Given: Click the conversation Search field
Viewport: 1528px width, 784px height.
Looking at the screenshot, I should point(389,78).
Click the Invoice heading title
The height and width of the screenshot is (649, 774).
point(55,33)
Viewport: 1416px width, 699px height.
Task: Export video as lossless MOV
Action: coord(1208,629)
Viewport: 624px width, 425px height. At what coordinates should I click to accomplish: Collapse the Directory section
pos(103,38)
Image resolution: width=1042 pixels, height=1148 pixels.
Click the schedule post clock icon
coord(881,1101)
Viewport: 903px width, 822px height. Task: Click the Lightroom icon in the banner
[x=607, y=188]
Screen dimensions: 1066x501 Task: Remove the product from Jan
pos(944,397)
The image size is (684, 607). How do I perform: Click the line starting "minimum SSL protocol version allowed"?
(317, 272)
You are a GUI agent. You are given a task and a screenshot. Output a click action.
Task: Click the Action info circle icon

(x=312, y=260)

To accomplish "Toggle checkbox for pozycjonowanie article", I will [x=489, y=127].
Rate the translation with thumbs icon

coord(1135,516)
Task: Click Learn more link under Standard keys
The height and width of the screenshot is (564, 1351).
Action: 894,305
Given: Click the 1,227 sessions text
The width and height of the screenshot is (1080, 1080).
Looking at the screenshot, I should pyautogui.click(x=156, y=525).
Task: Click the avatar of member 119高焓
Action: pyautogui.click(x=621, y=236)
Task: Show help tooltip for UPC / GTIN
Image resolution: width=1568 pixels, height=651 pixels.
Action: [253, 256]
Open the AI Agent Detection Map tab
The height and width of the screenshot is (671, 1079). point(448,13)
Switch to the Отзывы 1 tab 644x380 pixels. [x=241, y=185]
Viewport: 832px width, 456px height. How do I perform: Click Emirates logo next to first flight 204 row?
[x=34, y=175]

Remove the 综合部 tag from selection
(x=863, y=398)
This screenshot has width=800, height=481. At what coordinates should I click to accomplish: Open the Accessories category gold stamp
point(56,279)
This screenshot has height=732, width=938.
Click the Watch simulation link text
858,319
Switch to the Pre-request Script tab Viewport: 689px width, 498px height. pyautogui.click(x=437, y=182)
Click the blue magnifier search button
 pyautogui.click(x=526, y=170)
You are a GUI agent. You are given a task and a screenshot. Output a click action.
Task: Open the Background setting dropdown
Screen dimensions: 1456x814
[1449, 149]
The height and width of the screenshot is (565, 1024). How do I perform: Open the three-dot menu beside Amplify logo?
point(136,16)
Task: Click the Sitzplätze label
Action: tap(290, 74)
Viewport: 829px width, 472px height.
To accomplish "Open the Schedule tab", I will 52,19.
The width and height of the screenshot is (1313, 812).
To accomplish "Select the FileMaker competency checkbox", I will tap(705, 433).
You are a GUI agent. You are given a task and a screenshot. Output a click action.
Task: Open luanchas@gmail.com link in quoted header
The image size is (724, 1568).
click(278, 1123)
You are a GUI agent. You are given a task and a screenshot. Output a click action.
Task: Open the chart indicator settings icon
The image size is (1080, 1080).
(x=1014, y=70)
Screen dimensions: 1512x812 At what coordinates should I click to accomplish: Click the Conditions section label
——————————
Prompt: Duplicate all of the lines above verbatim.

The response:
Given: Click the conversation Search field
Viewport: 1528px width, 784px height.
Looking at the screenshot, I should point(389,78).
Click the Invoice heading title
The height and width of the screenshot is (649, 774).
point(55,33)
Viewport: 1416px width, 699px height.
Task: Export video as lossless MOV
Action: coord(1208,629)
Viewport: 624px width, 425px height. At what coordinates should I click to accomplish: Collapse the Directory section
pos(103,38)
Image resolution: width=1042 pixels, height=1148 pixels.
Click the schedule post clock icon
coord(881,1101)
Viewport: 903px width, 822px height. Task: Click the Lightroom icon in the banner
[x=607, y=188]
Screen dimensions: 1066x501 Task: Remove the product from Jan
pos(944,397)
The image size is (684, 607). How do I perform: Click the line starting "minimum SSL protocol version allowed"?
(317, 272)
You are a GUI agent. You are given a task and a screenshot. Output a click action.
Task: Click the Action info circle icon

(x=312, y=260)

To accomplish "Toggle checkbox for pozycjonowanie article", I will [x=489, y=127].
Rate the translation with thumbs icon

coord(1135,516)
Task: Click Learn more link under Standard keys
The height and width of the screenshot is (564, 1351).
Action: 894,305
Given: Click the 1,227 sessions text
The width and height of the screenshot is (1080, 1080).
Looking at the screenshot, I should pyautogui.click(x=156, y=525).
Task: Click the avatar of member 119高焓
Action: pyautogui.click(x=621, y=236)
Task: Show help tooltip for UPC / GTIN
Image resolution: width=1568 pixels, height=651 pixels.
Action: [253, 256]
Open the AI Agent Detection Map tab
The height and width of the screenshot is (671, 1079). point(448,13)
Switch to the Отзывы 1 tab 644x380 pixels. [x=241, y=185]
Viewport: 832px width, 456px height. How do I perform: Click Emirates logo next to first flight 204 row?
[x=34, y=175]

Remove the 综合部 tag from selection
(x=863, y=398)
This screenshot has width=800, height=481. At what coordinates should I click to accomplish: Open the Accessories category gold stamp
point(56,279)
This screenshot has height=732, width=938.
Click the Watch simulation link text
858,319
Switch to the Pre-request Script tab Viewport: 689px width, 498px height. pyautogui.click(x=437, y=182)
Click the blue magnifier search button
 pyautogui.click(x=526, y=170)
You are a GUI agent. You are given a task and a screenshot. Output a click action.
Task: Open the Background setting dropdown
Screen dimensions: 1456x814
[1449, 149]
The height and width of the screenshot is (565, 1024). How do I perform: Open the three-dot menu beside Amplify logo?
point(136,16)
Task: Click the Sitzplätze label
Action: tap(290, 74)
Viewport: 829px width, 472px height.
To accomplish "Open the Schedule tab", I will 52,19.
The width and height of the screenshot is (1313, 812).
To accomplish "Select the FileMaker competency checkbox", I will tap(705, 433).
You are a GUI agent. You are given a task and a screenshot. Output a click action.
Task: Open luanchas@gmail.com link in quoted header
The image size is (724, 1568).
click(278, 1123)
You are a GUI agent. You are given a task and a screenshot. Output a click action.
Task: Open the chart indicator settings icon
The image size is (1080, 1080).
(x=1014, y=70)
Screen dimensions: 1512x812 At what coordinates should I click to accomplish: Click the Conditions section label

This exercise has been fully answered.